Entries taken from a collection

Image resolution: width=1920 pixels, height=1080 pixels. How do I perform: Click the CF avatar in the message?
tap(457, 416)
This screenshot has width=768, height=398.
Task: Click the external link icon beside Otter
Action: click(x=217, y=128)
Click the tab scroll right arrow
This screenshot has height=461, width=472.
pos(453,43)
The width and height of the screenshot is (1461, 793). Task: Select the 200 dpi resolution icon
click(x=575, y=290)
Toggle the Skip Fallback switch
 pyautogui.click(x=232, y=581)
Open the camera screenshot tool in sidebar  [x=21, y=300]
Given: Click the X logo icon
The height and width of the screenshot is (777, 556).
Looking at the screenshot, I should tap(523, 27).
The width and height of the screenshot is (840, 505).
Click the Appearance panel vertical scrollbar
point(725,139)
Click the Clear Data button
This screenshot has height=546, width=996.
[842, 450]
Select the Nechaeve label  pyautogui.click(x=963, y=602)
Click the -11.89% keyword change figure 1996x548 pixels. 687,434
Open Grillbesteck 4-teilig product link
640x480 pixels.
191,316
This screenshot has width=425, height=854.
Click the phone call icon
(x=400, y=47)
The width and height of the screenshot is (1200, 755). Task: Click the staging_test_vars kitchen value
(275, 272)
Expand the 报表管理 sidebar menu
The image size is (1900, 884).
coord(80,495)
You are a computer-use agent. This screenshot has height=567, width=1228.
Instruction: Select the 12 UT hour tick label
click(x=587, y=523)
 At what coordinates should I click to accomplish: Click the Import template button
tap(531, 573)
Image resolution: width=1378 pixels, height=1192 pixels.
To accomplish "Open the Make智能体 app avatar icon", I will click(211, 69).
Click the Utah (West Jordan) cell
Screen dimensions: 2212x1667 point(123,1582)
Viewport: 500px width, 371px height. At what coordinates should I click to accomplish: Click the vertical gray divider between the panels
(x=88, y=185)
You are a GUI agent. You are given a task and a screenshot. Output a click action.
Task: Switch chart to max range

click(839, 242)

— Exercise prompt —
Retype every entry exactly as it stands.

— Solution for this task —
Image resolution: width=1920 pixels, height=1080 pixels. How do I perform: Click the CF avatar in the message?
tap(457, 416)
This screenshot has width=768, height=398.
Task: Click the external link icon beside Otter
Action: click(x=217, y=128)
Click the tab scroll right arrow
This screenshot has height=461, width=472.
pos(453,43)
The width and height of the screenshot is (1461, 793). Task: Select the 200 dpi resolution icon
click(x=575, y=290)
Toggle the Skip Fallback switch
 pyautogui.click(x=232, y=581)
Open the camera screenshot tool in sidebar  [x=21, y=300]
Given: Click the X logo icon
The height and width of the screenshot is (777, 556).
Looking at the screenshot, I should tap(523, 27).
The width and height of the screenshot is (840, 505).
Click the Appearance panel vertical scrollbar
point(725,139)
Click the Clear Data button
This screenshot has height=546, width=996.
[842, 450]
Select the Nechaeve label  pyautogui.click(x=963, y=602)
Click the -11.89% keyword change figure 1996x548 pixels. 687,434
Open Grillbesteck 4-teilig product link
640x480 pixels.
191,316
This screenshot has width=425, height=854.
Click the phone call icon
(x=400, y=47)
The width and height of the screenshot is (1200, 755). Task: Click the staging_test_vars kitchen value
(275, 272)
Expand the 报表管理 sidebar menu
The image size is (1900, 884).
coord(80,495)
You are a computer-use agent. This screenshot has height=567, width=1228.
Instruction: Select the 12 UT hour tick label
click(x=587, y=523)
 At what coordinates should I click to accomplish: Click the Import template button
tap(531, 573)
Image resolution: width=1378 pixels, height=1192 pixels.
To accomplish "Open the Make智能体 app avatar icon", I will click(211, 69).
Click the Utah (West Jordan) cell
Screen dimensions: 2212x1667 point(123,1582)
Viewport: 500px width, 371px height. At what coordinates should I click to accomplish: Click the vertical gray divider between the panels
(x=88, y=185)
You are a GUI agent. You are given a task and a screenshot. Output a click action.
Task: Switch chart to max range

click(839, 242)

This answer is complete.